Вот он в биатлоне – мог пройти трассу на максимальной скорости и не сбить ритмы дыхания, встать на рубеж и «с плеча», сделать один снайперский выстрел, первый же, «в десятку» . И снова на круг. А здесь?
Здесь он тоже прошёл.
Вопреки устоявшейся к тому времени традиции долгостроя, наш Центр был пущен строго по графику, без происшествия и превышения смет. Как и положено к 25 октября (в те времена это была сакральная дата). Как и положено с вручением премий по результатам. А сам Андрей стал его первым директором… в программировании ни в зуб ногой, тексты на клавиатуре набирал одним пальцем. Но первую «задачу» Центр установил именно 25 октября.
Дочке они дали имя Вера. Красивое имя для красивой девочки. И нестареющей женщины.
Вера – это ведь всегда необъяснимое.
Сейчас она уже выросла.
Умная и везучая – в отца, красивая – в мать, она тоже получила образования экономиста, но не стала экспериментировать ни с музыкой ни с подиумом. Расчётливо и уверено к своим 30-и годам сделала блестящую карьеру в одном из банков Гон-Конга, и собирается через пару лет, по её выражению, «удалиться от дел, а может даже заняться собой» - она не замужем, нынче это так принято.
-Тридцать лет в дафках!! Вера, твоя красота вечна?, - спросил я её в лоб, не без иронии, на правах старшего, укрывая пледом ее колени. Осенью она приезжала во Владивосток по делам и погостить заодно. В тот вечер мы засиделись у камина в нашей городской квартире. За окном хлестал дождь переходящий в снежные хлопья, выпить чего-то горячего хотелось буквально всем телом. Коньяк, камин, воспоминания и слабая, нарастающая, но ещё, едва слышная тревога внутри.. Вот чем запоминаются такие осенние вечера.
Вера рассказывала про ГонКонг и конечно про свою работу. Про Революцию Зонтиков, которую они, трясясь от страха, пересидели в офисе. Про своего смешного шефа, президента банка мистера Фу, который зная, что она из России, требовал что бы Вера срочно ехала на родину звать на помощь русских фашистов:
-Чего стоит вашему Путину взять штурмом Пекин?

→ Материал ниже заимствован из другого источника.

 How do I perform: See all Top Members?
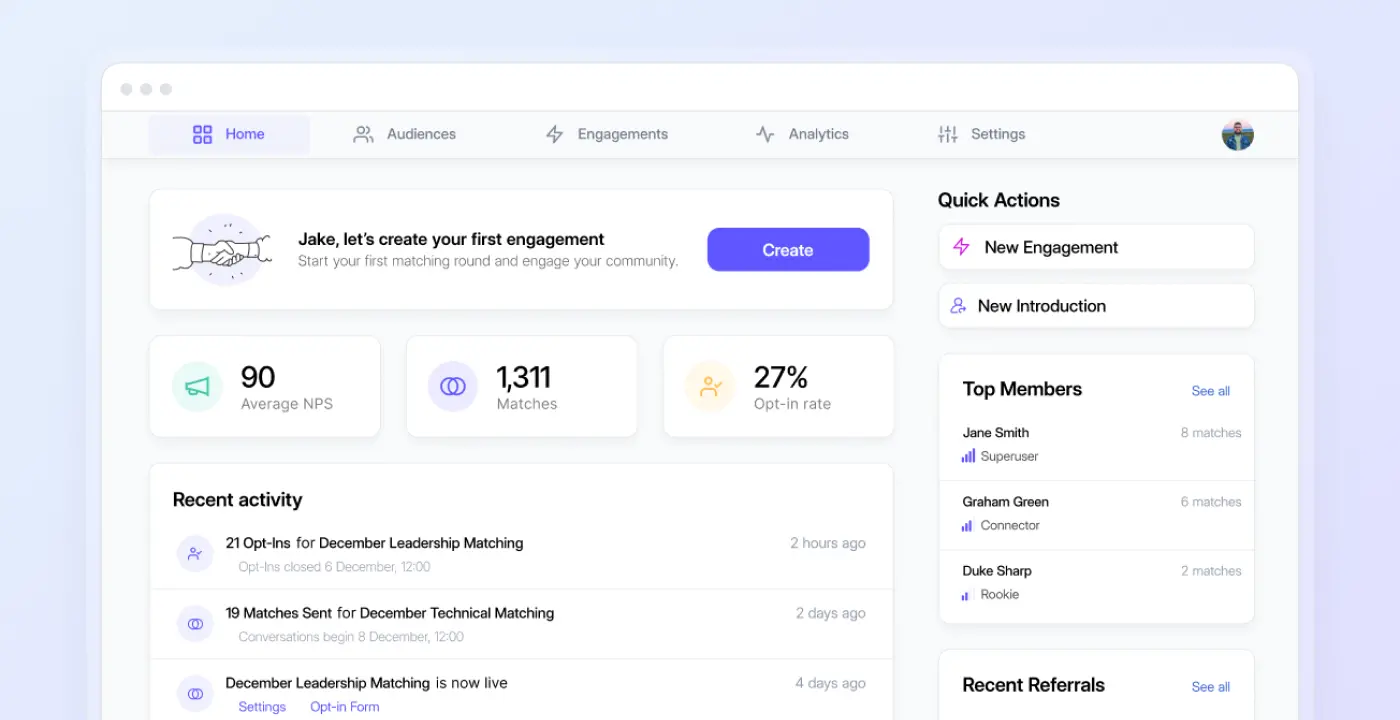[x=1210, y=391]
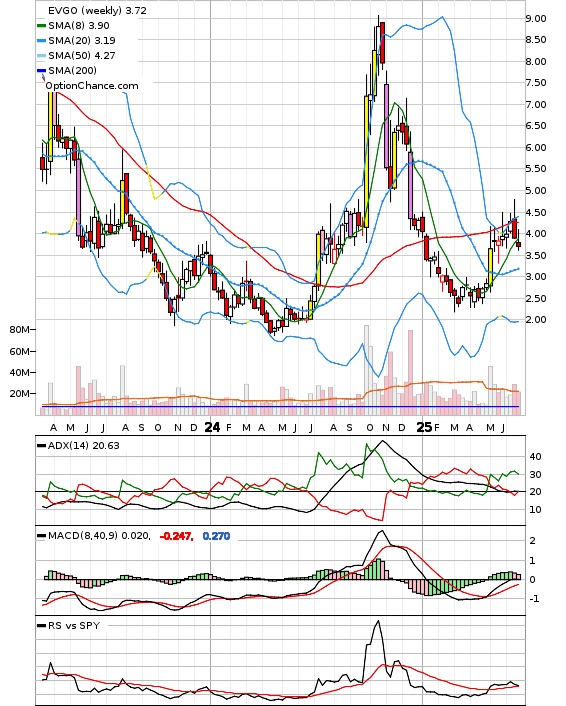Click the blue 0.270 MACD value
Image resolution: width=566 pixels, height=706 pixels.
pyautogui.click(x=216, y=536)
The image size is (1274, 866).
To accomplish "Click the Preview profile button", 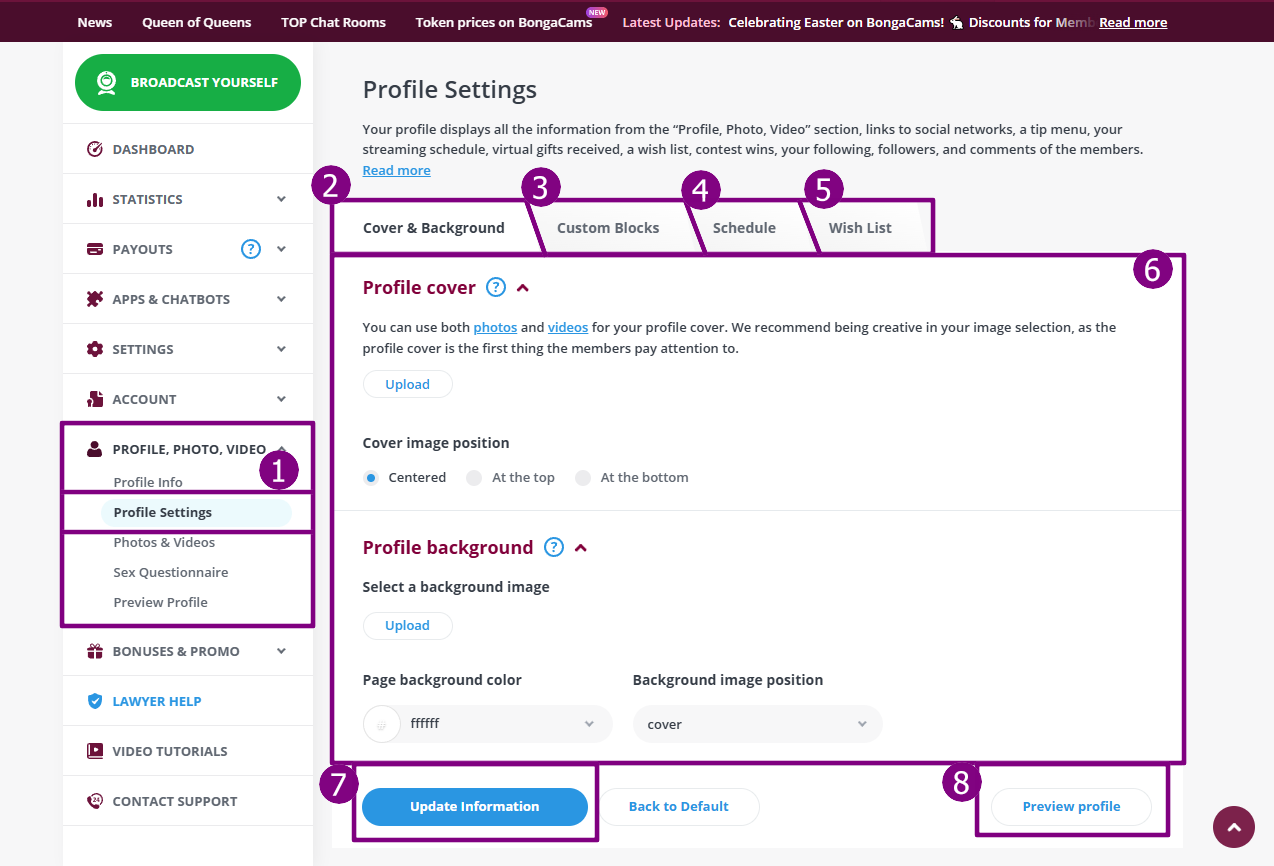I will click(1071, 806).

Русские же брали его штурмом сто лет назад? Какие проблемы?
-Путин не будет штурмовать Пекин, - пыталась возразить Вера.
-Почему? Разве он не презирает коммунистов? Почему у вас в России, он загнал коммунистов под башмак, а здесь не хочет?
-Потому что русский народ не одобрит войну.

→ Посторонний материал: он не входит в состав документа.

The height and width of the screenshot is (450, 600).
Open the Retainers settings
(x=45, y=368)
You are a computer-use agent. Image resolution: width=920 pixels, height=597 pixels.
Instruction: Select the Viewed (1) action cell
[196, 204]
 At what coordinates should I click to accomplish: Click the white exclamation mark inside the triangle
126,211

-А-а-а-шшши… Какая «война»? Маленькая аккуратная десантная "спец-операция" – рота парашютистов, как в Афганистане в 78-м: прилетели в президентский дворец, всех перестреляли и улетели обратно.
-Мистер Фу, в Афганистане была война. Долгая. И много русских на ней погибло.
-Это из-за американцев. Путин не хочет драки с американцами? Скажи им: когда мы возьмём Народный Банк [Китайский аналог Центрального Банка] мы сбросим в помойку четверть долларовых резервов. Доллар будет опять стоить 60 копеек, как во время СССР. Американцы станут нищие. Зачем война? Нищим война не по карману…
И так каждый день, пока они отсиживались в офисе.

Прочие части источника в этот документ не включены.